Having a teacher that one sees as being virtuous, self-controlled & truthful can be a real boon to one’s Buddhist practice. Of course, they needn’t be a celibate monk or nun, but in Buddhism they often are, and if we are a student of such a person, it’s important to be able to trust them, otherwise, why listen to word they’re saying? One of my main teachers is the famous Anglo-American monk Ajahn Sumedho. Not only is his public image & teaching role immaculate, but in private too I have found him to be warm, compassionate, wise & highly disciplined with regards to the monastic code of conduct (something he apparently learned from his teacher, Ajahn Chah). I’ve felt safe in his presence, not at risk of being misled or mistreated. And, whilst we can never fully know another person’s future actions, and to err is human, it is inspiring to have known and learned from such a human being as Ajahn Sumedho. Virtuous monastics are around – it’s up to us to seek them out and cherish them.

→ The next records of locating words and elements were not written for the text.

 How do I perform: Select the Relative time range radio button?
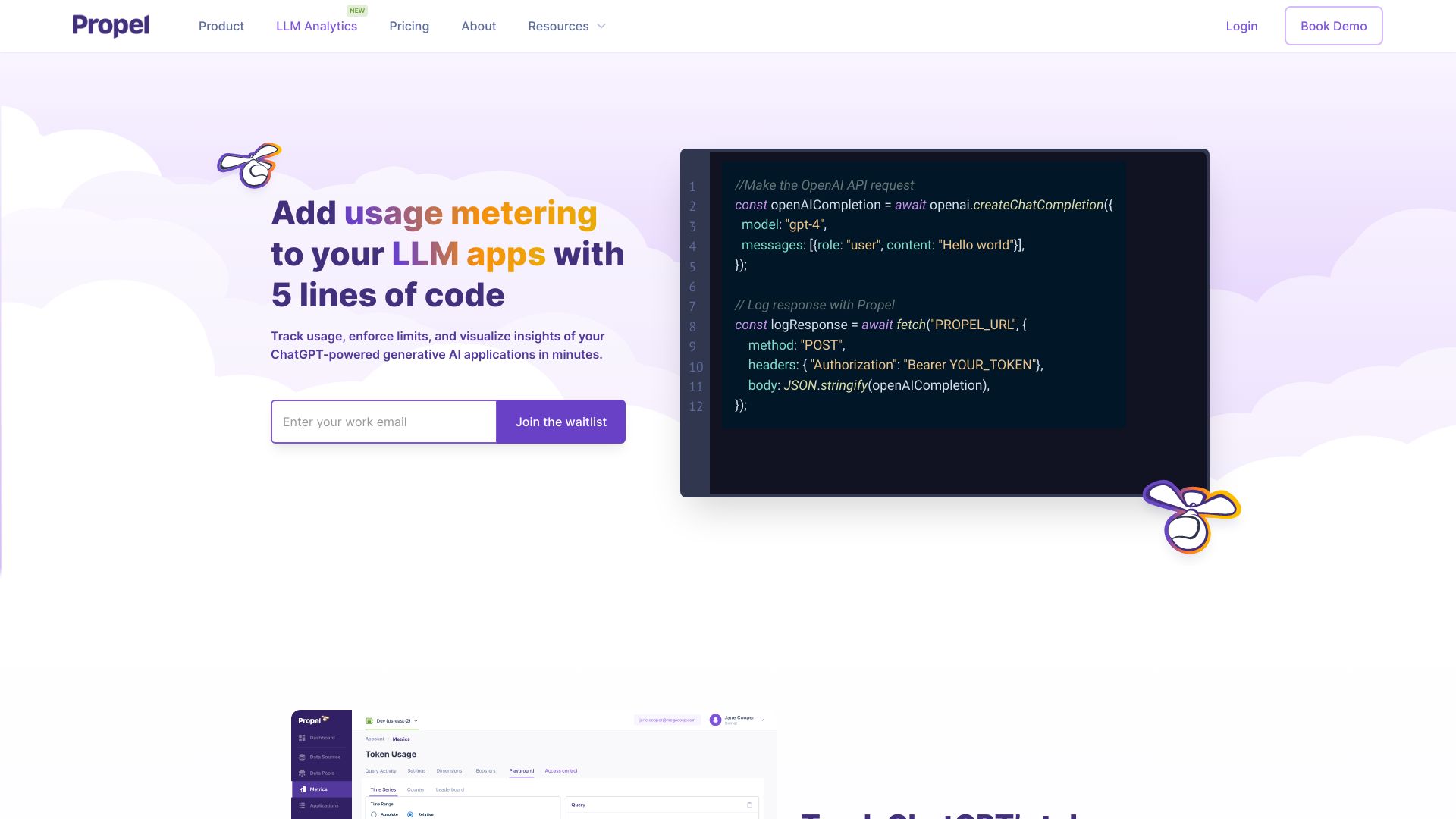(410, 814)
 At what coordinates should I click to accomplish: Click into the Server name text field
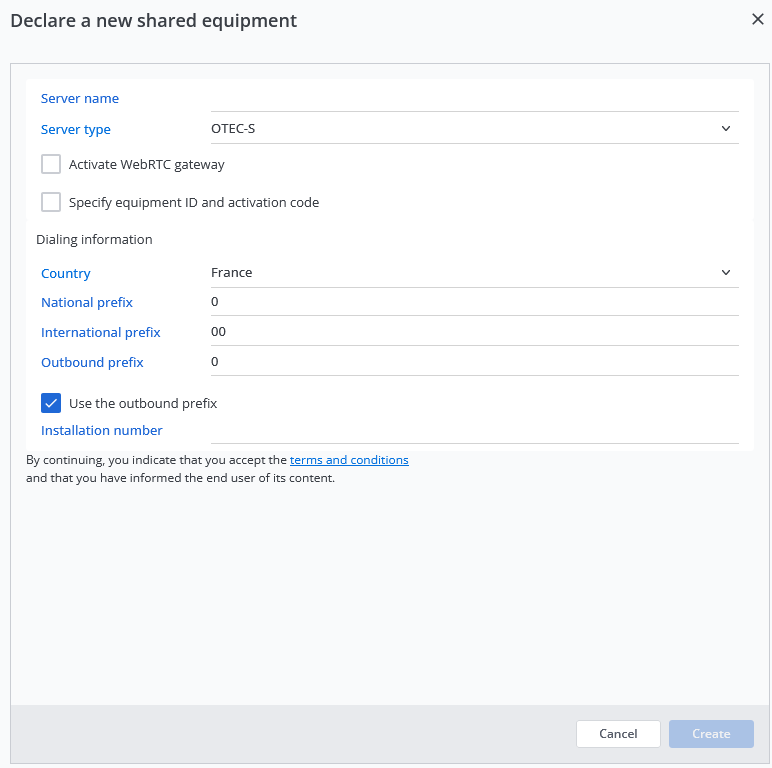475,98
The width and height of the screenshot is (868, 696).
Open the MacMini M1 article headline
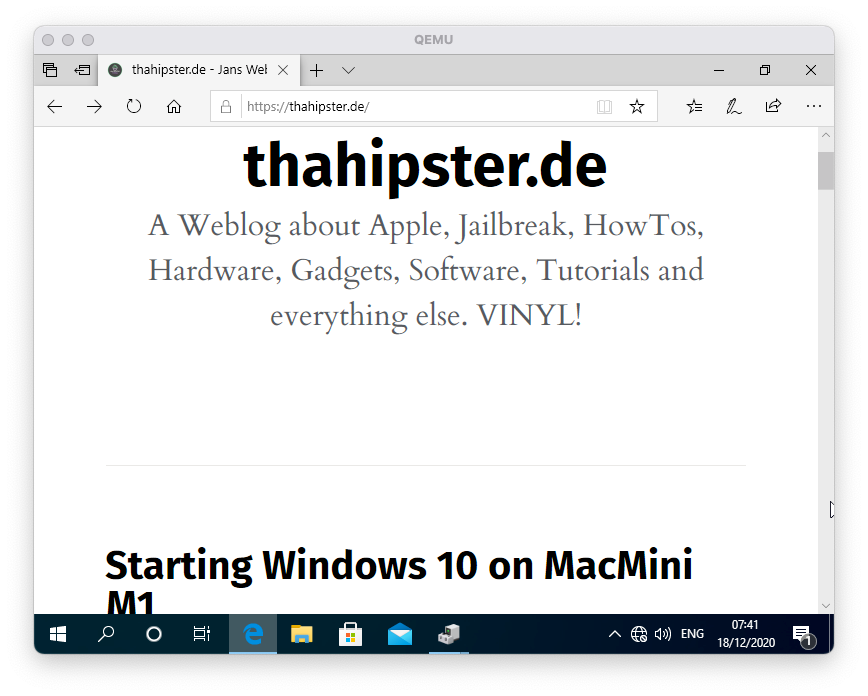(397, 565)
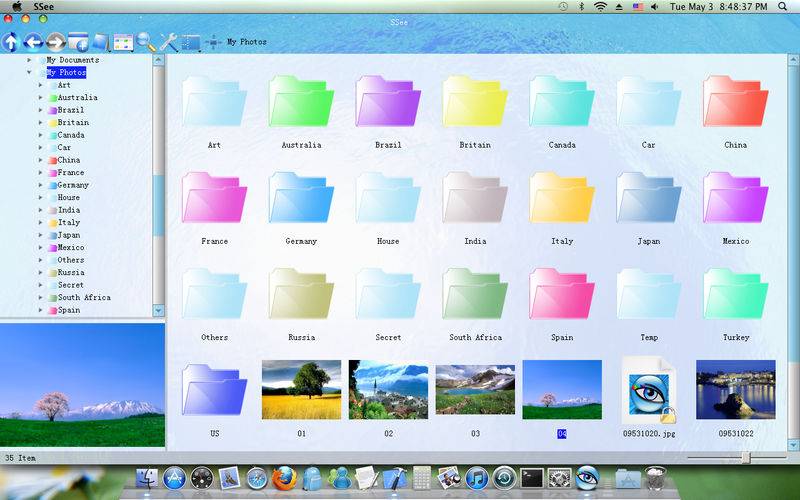Collapse the My Photos tree node
Viewport: 800px width, 500px height.
[29, 73]
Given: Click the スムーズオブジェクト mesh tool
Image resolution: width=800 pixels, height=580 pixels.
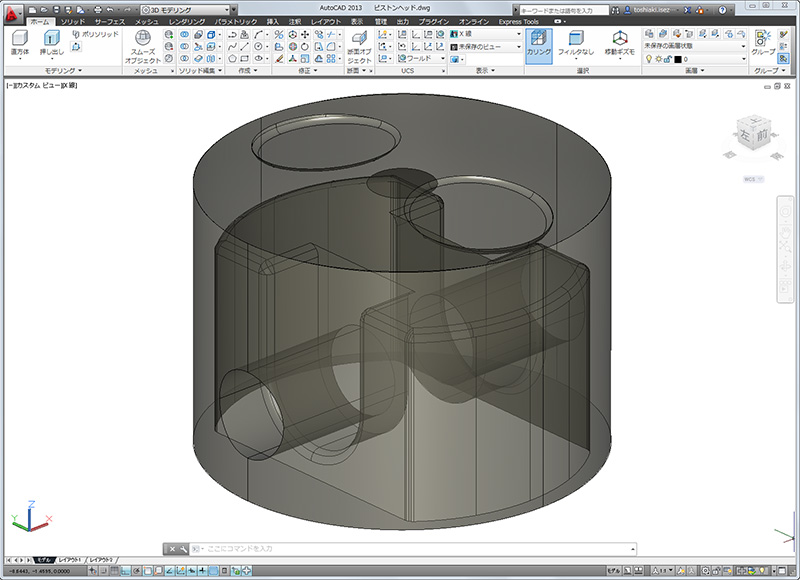Looking at the screenshot, I should tap(142, 41).
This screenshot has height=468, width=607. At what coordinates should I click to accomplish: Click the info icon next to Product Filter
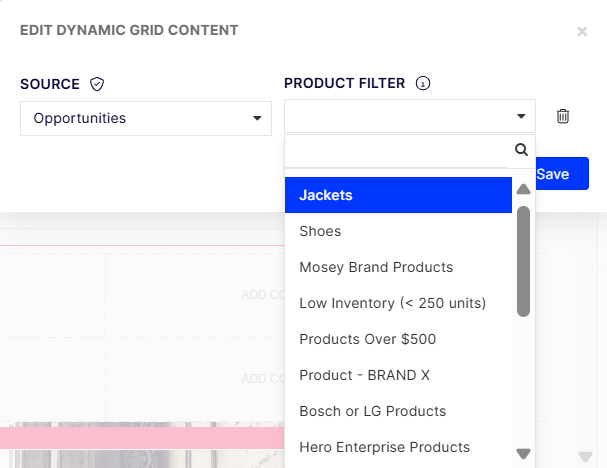point(423,83)
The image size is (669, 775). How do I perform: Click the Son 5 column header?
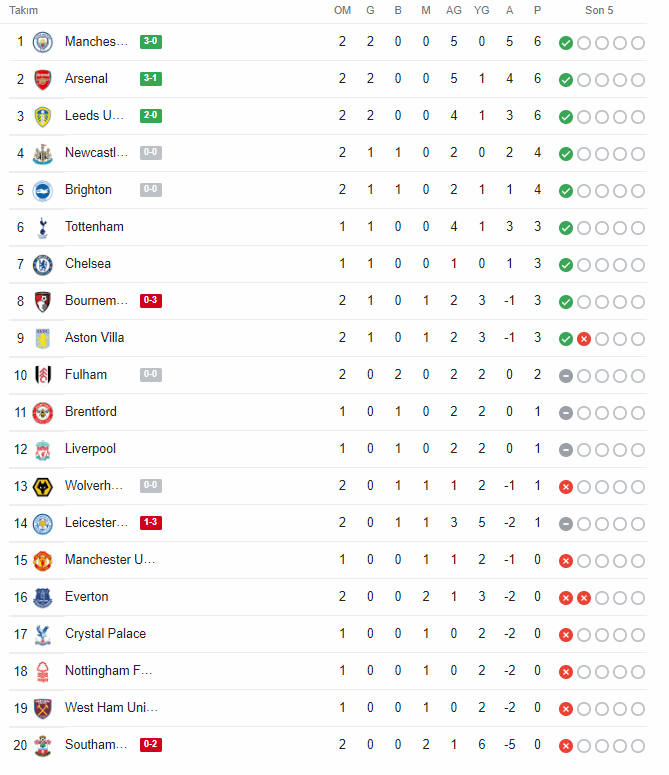599,10
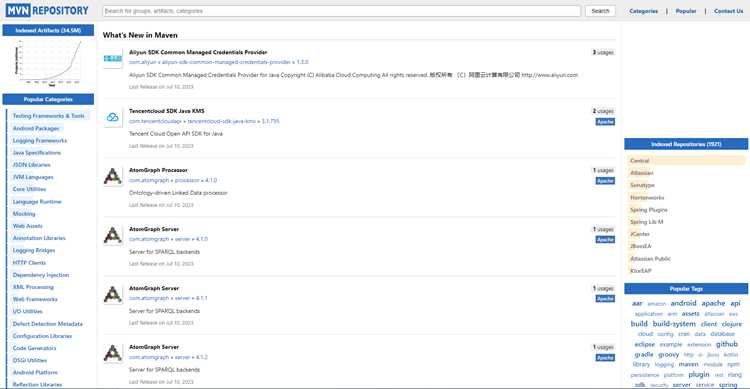Image resolution: width=750 pixels, height=389 pixels.
Task: Open the JSON Libraries category
Action: [x=32, y=165]
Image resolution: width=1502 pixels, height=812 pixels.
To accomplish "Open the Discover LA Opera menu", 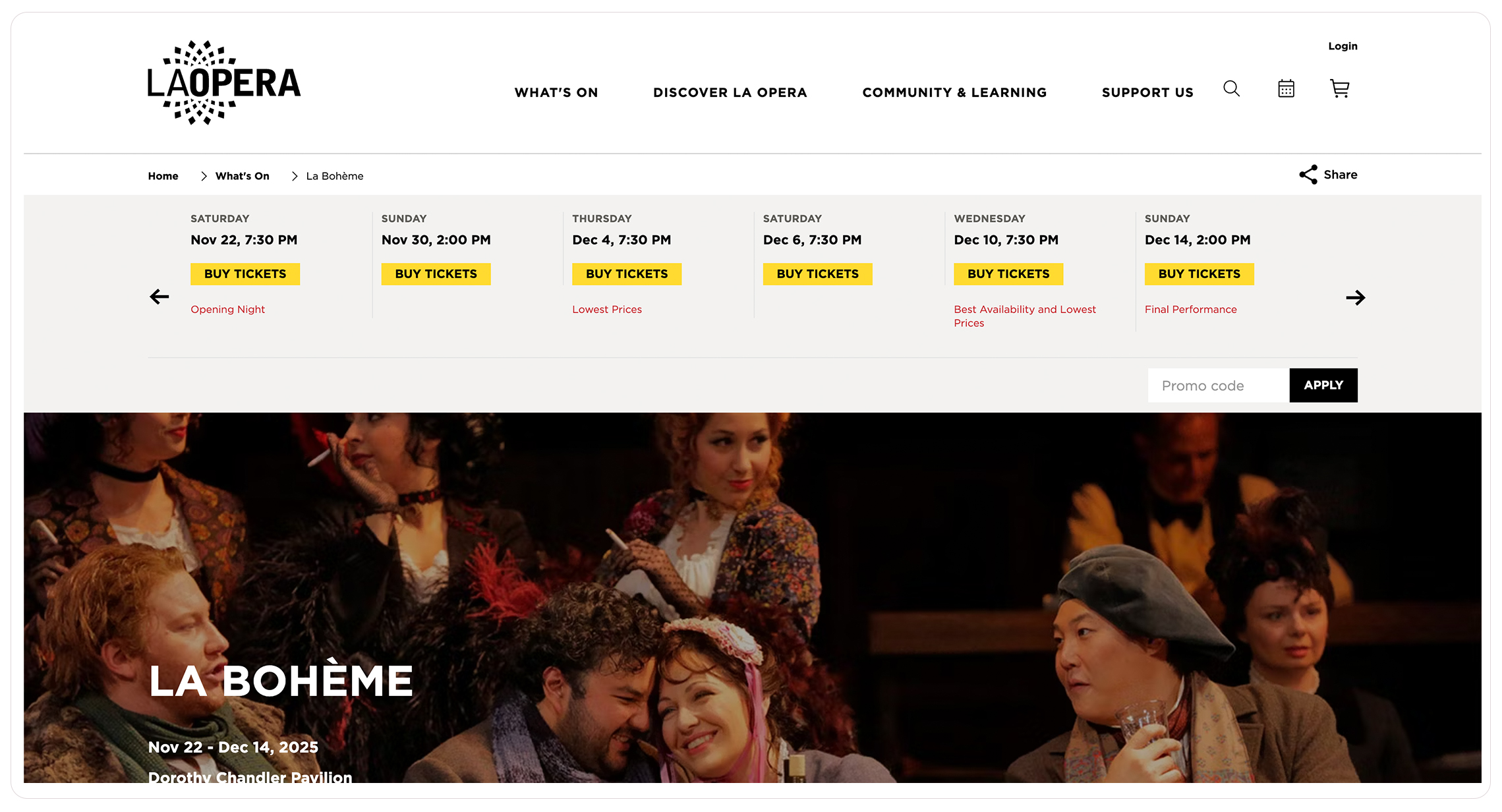I will coord(730,92).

This isn’t to say that those people wearing Buddhist robes and doing seriously bad stuff should just be ignored – they need to be weeded out of the Buddhist orders into which they have imbedded themselves to clean up the image & reality of Buddhist monasticism in the modern world. Thailand recently set up a hotline that concerned people can call reporting the inappropriate behaviour of monks there; this is a good example of how the problem can be begun to be addressed. But, each of us – if we are serious Buddhists – should consider how we should react when confronted with those soiling their robes. Are we going to pretend it isn’t happening and allow such people to abuse the trust of both their monastic & lay followers, or will we stand up for the honour & efficacy of Buddhist monasticism? For, in the end, whether we wear those yellow (or black or maroon) robes or not, as Buddhists we all have a responsibility to make sure the Buddhadharma is tarnished by wayward monks.
The Dhammapada ('Verses of Dharma' or 'Path of Dharma') is an ancient Buddhist text that is said to contain some of Buddha's teachings in poetic form. The first chapter is called Yamakavagga, 'Chapter of Pairs,' and the above two verses are from this part of the book.